Think back to the days when going to Grandma’s house for the holidays meant a quick drive across town. Today, it may mean driving to the airport, finding a parking space, and boarding a plane to get across the state or even the country. Maneuvering through airline checks and TSA security challenging enough–especially this time of year–but finding a parking space at the airport can be just as difficult.
Parking at airports for Thanksgiving, Hanukkah, and Christmas presents unusual challenges. Travelers are looking for deals on airfare and the lowest priced parking available, so they are willing to park in the lower-cost economy lots. The large influx of parkers in a span of a day or two often fills the economy parking space, forcing the operator to pack vehicles into every nook and cranny in the lot. When that fills, overflow lots and other creative parking measures are implemented. Most parking managers are happy to contain the traffic into their facilities and maximize the revenue for the holiday period.

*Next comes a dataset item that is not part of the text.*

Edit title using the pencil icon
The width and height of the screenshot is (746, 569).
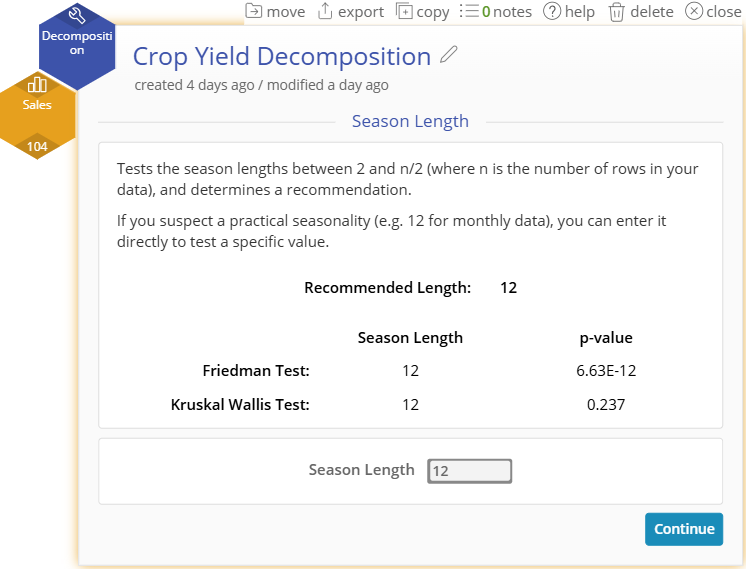point(448,55)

What if this pattern became the norm and not just a holiday event? A recent article in USA Today cites a study projecting that within a decade, 24 of the 30 busiest U.S. airports will become as congested twice every week as they are the Wednesday before Thanksgiving. Several airports will experience the holiday-style crush twice weekly in as little as three years. Why will this occur? More people are traveling and airline consolidation has funneled more passengers through key hubs. Experts worry that if the congestion is not addressed at these airports, longer security lines, delayed flights, and unhappy consumers will be the result. Airport master plans will accommodate the necessary infrastructure to meet the demand for more gates, parking, and ancillary facilities. The larger question that needs to be asked is, what are the ramifications of this congestion, and how will it affect parking at these airports?